Ahhh, Lucas, prince of darkness someone once told me that Lucas makes refrigerators and thus the reason Brits drink warm beer.


----------



## SifuPhil (Nov 7, 2015)

squatting dog said:


> Ahhh, Lucas, prince of darkness someone once told me that Lucas makes refrigerators and thus the reason Brits drink warm beer.



Funny you mention that - I owned that Jag and three TR-6s, all with Lucas electrical systems.

It would have been easier having one of Nikola Tesla's lightning machines in them.

So many times the cars wouldn't start if there was the slightest amount of humidity in the air, or they would arbitrarily decide to quit on me in the middle of nowhere, only to suddenly decide to start up again 3 hours later. 

I don't hold many grudges but Lucas electric is one of them.


----------



## AprilT (Nov 7, 2015)

Well, I just prefer not to end up like this


----------



## AprilT (Nov 7, 2015)

Well, I just prefer not to end up like thisView attachment 23780


----------



## AprilT (Nov 7, 2015)

For Shali maybe




I prefer Sedans really the ones 1990s earlier 2000s, but this one looks nice



But I'm fine with a Hundi ya know.


----------



## Shalimar (Nov 7, 2015)

Thanks April!!


----------



## imp (Nov 7, 2015)

*Jackie Gleason*

OK to go back? Gleason's show was live, which meant mistakes made, and script loss, had to be quickly and easily "covered-up", this being something the man seemed innately perfect at. In one unforgettable scene in which he is playing the young, rich society guy, I forget his name, Gleason lights up a big cigar, explaining it's high cost and rarity to show off his "status", then a serious coughing spasm occurred, obviously not in the script. It lasted quite awhile, when back under control, with  a perfectly straight face, he held the burning cigar out at arm's length, quietly examining it, then with the most-satisfied facial expression, he said, "It pays to buy the BEST!"

It was absolutely hilarious!   imp


----------



## fureverywhere (Nov 7, 2015)

" Left the Jag and I took the Rolls, if they ain't cutting then I put em on foot patrol"...( Cultural reference, Usher with rap by Ludicris). Had enough kids to know all the words...and no you don't want to hear them.


----------



## AprilT (Nov 7, 2015)

fureverywhere said:


> " Left the Jag and I took the Rolls, if they ain't cutting then I put em on foot patrol"...( Cultural reference, Usher with rap by Ludicris). Had enough kids to know all the words...and no you don't want to hear them.

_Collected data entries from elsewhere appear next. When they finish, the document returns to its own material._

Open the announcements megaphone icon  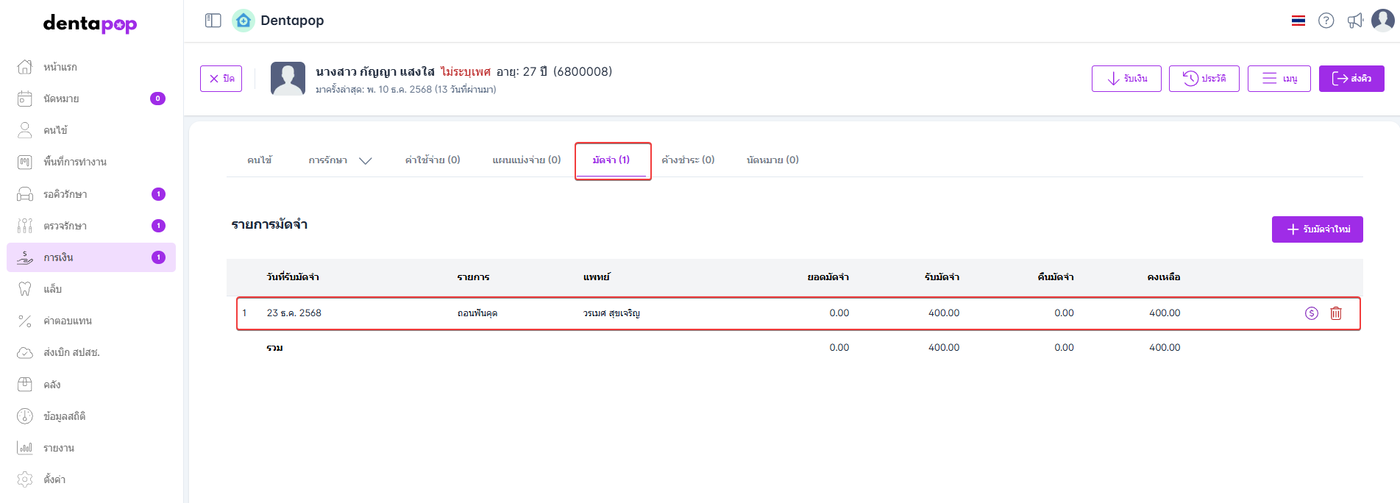point(1355,21)
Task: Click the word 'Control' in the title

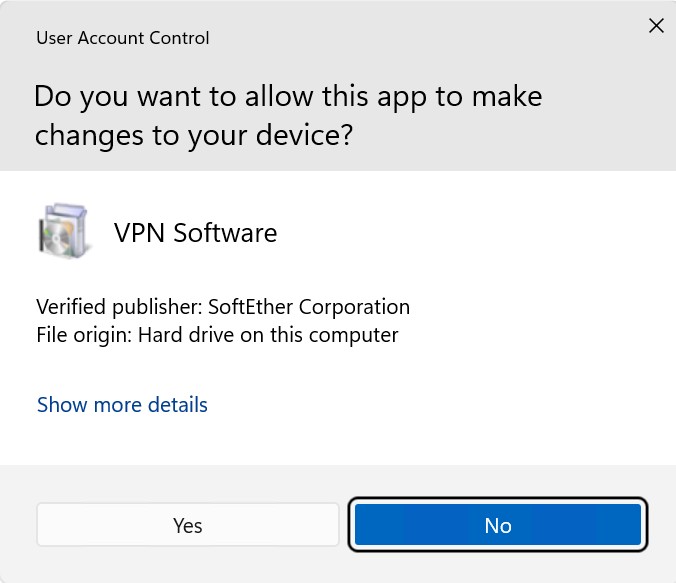Action: click(180, 38)
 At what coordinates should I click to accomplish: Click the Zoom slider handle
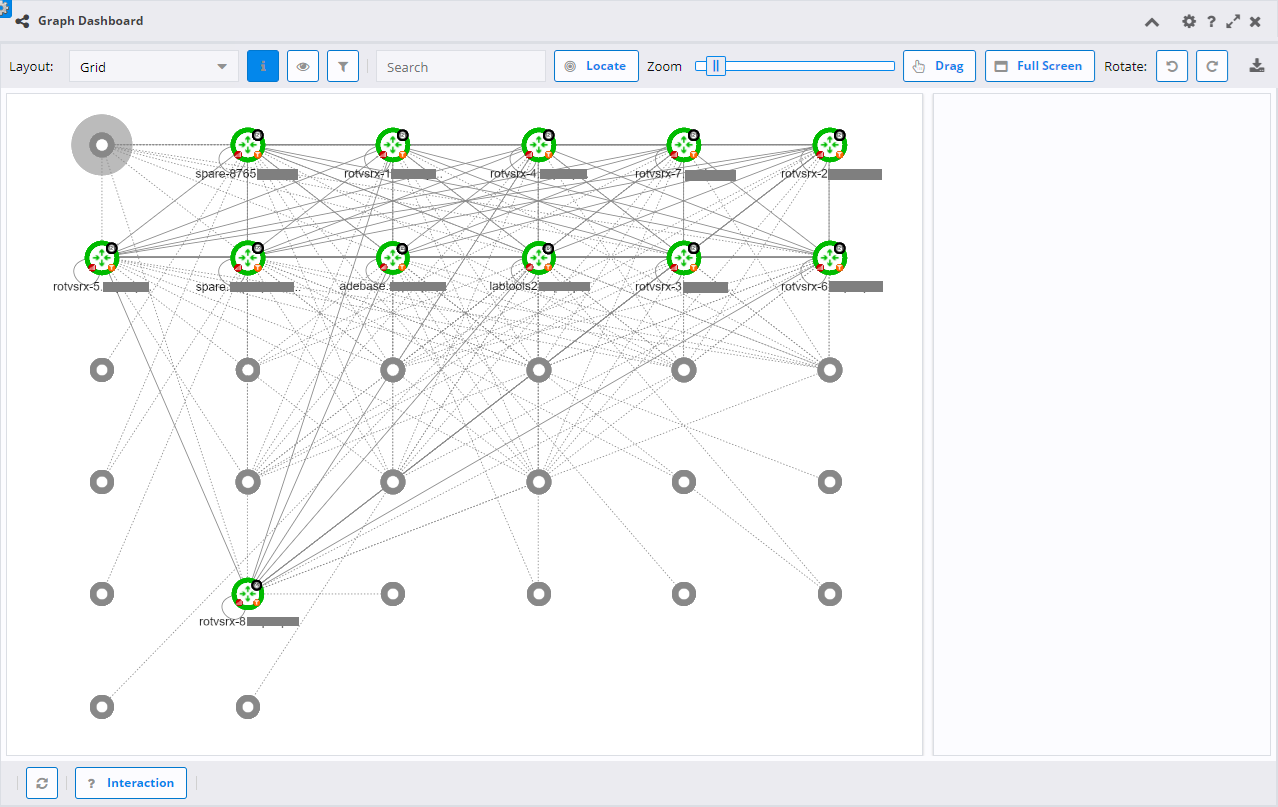(716, 66)
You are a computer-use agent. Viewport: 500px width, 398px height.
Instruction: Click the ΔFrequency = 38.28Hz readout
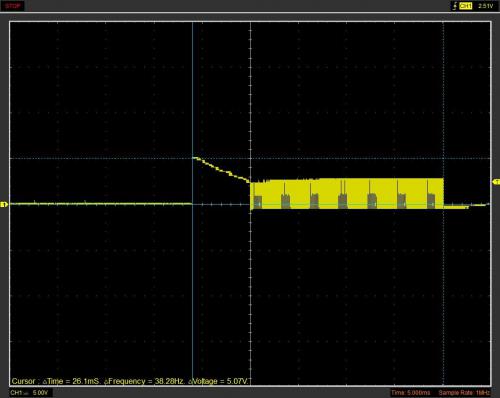[x=144, y=381]
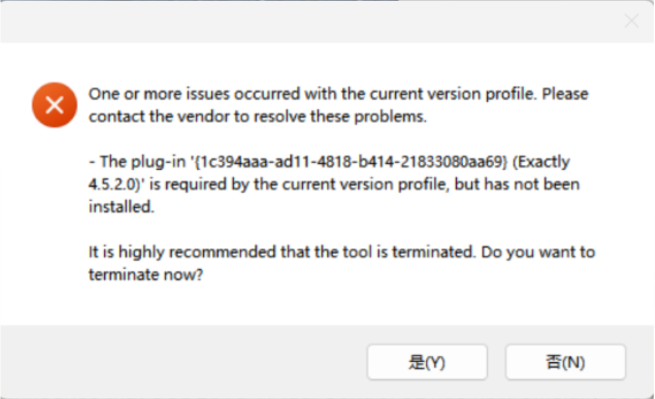
Task: Click the 'Do you want to' phrase
Action: point(538,252)
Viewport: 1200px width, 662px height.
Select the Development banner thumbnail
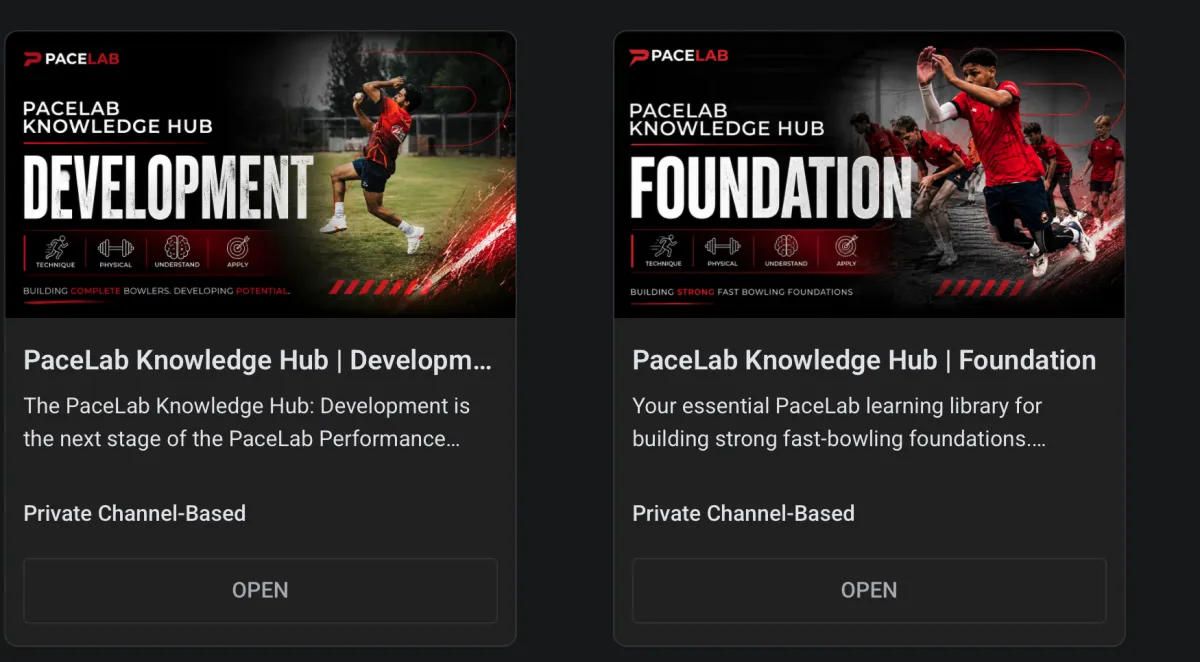260,175
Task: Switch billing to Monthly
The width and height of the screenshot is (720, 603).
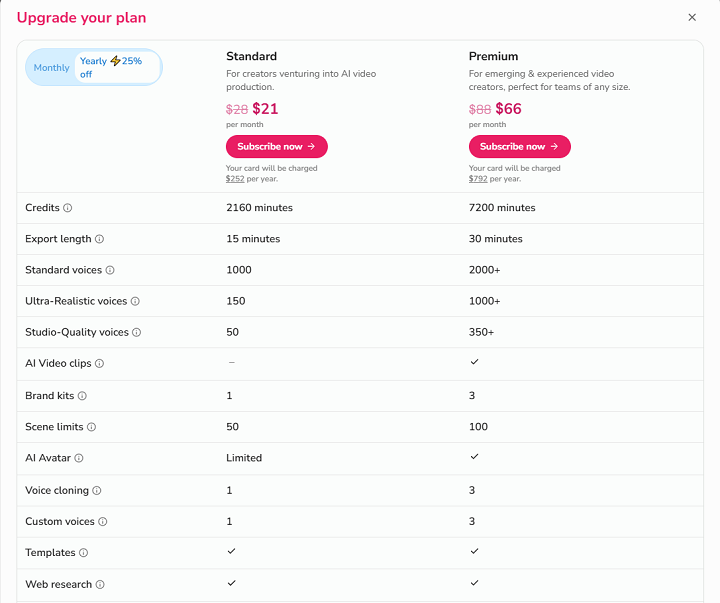Action: (x=52, y=68)
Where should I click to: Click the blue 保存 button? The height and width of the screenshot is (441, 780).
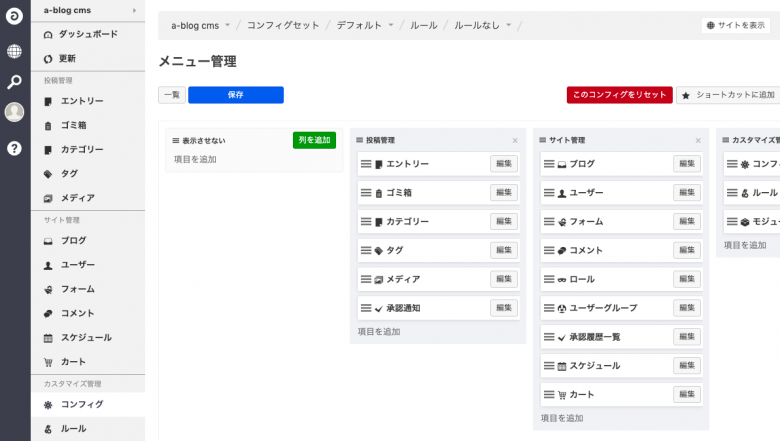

Rolls,:thumbsup1: correction, I meant Bentley was my first love Jag is the day car.   evenings I drive a Tesla.


----------



## Shalimar (Nov 7, 2015)

Silver Cloud Rolls, please.


----------



## Debby (Nov 7, 2015)

Grumpy Ol' Man said:


> It is obscene to find I've finally reached an obscenely senior age.  How obscene?  The obscenity of reaching such an obscene age becomes obscenely clear as I step from the shower, turn around and see myself in that obscene mirror on the wall.  It really strikes me as obscene how obscenely Mother Nature has cast her obscene hex that has caused my once obscenely muscular chest to gravitate downward and transition into an obscenely non-muscular waistline.  Mother Nature, I hereby offer you an obscene gesture... that is if I could get my obscenely arthritic fingers uncurled for an obscene moment in time to do so!!




Ha!  Well done!  In fact obscenely well done Grumpy!

It seems like words move in trends too.  Like 'awesome'.  That used to bug me too.  Or 'good on you'.  Like are you commenting that my shirt looks 'good on me'?  Or is there something 'on' me and you're glad it's on me, not you???  

Has there ever been a pet peeve thread?  Phrases/words that irritate would be a pet peeve that I bet we'd each be able to contribute to.


----------



## imp (Nov 7, 2015)

Debby said:


> Has there ever been a pet peeve thread?  Phrases/words that irritate would be a pet peeve that I bet we'd each be able to contribute to.



One "getting our goat" is "I'll be waiting on you", meaning waiting FOR you. Waiting ON you implies providing service, like in a restaurant. Another:  "No problem", said in response to either a request or other remark.   imp


----------



## IKE (Nov 7, 2015)

Debby said:


> Has there ever been a pet peeve thread?  Phrases/words that irritate would be a pet peeve that I bet we'd each be able to contribute to.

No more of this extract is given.